[DATA FOR ANALYSIS Boundary: Start]

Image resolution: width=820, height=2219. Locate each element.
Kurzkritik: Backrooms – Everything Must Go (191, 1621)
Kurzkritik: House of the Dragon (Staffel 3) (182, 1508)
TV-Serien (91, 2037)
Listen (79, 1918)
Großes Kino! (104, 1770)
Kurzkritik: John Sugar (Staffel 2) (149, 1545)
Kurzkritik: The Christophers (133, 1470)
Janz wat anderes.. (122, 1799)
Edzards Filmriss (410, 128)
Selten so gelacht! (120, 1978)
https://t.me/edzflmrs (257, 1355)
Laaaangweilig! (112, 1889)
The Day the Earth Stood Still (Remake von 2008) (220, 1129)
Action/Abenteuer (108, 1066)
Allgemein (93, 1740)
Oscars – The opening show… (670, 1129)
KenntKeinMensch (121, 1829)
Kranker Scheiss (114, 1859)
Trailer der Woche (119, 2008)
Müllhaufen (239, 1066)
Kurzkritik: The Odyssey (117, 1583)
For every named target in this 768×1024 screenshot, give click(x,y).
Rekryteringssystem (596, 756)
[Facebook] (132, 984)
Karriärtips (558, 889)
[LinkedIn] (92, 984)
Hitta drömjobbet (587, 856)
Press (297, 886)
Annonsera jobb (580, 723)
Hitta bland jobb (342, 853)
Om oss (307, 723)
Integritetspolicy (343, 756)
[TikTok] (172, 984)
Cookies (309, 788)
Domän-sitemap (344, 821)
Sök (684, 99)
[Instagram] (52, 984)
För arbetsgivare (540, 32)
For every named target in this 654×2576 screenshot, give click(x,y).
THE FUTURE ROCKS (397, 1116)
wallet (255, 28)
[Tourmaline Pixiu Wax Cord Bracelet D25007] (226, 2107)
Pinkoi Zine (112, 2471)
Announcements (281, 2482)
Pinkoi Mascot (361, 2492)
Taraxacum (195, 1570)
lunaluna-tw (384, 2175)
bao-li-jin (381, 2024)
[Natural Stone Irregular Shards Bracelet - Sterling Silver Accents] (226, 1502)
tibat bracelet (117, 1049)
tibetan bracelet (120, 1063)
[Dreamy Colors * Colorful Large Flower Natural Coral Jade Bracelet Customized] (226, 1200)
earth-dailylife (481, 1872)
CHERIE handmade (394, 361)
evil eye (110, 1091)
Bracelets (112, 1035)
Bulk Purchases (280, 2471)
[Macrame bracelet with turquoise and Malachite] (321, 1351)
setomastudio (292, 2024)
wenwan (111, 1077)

[DATA FOR ANALYSIS Boundary: End]

WHAT YOU ARE ASKED TO DO: Copy only the lines in the listing that contain "target".

TASK RESPONSE:
For every named target in this 768×1024 screenshot, give click(x,y).
For every named target in this 654×2576 screenshot, give click(x,y).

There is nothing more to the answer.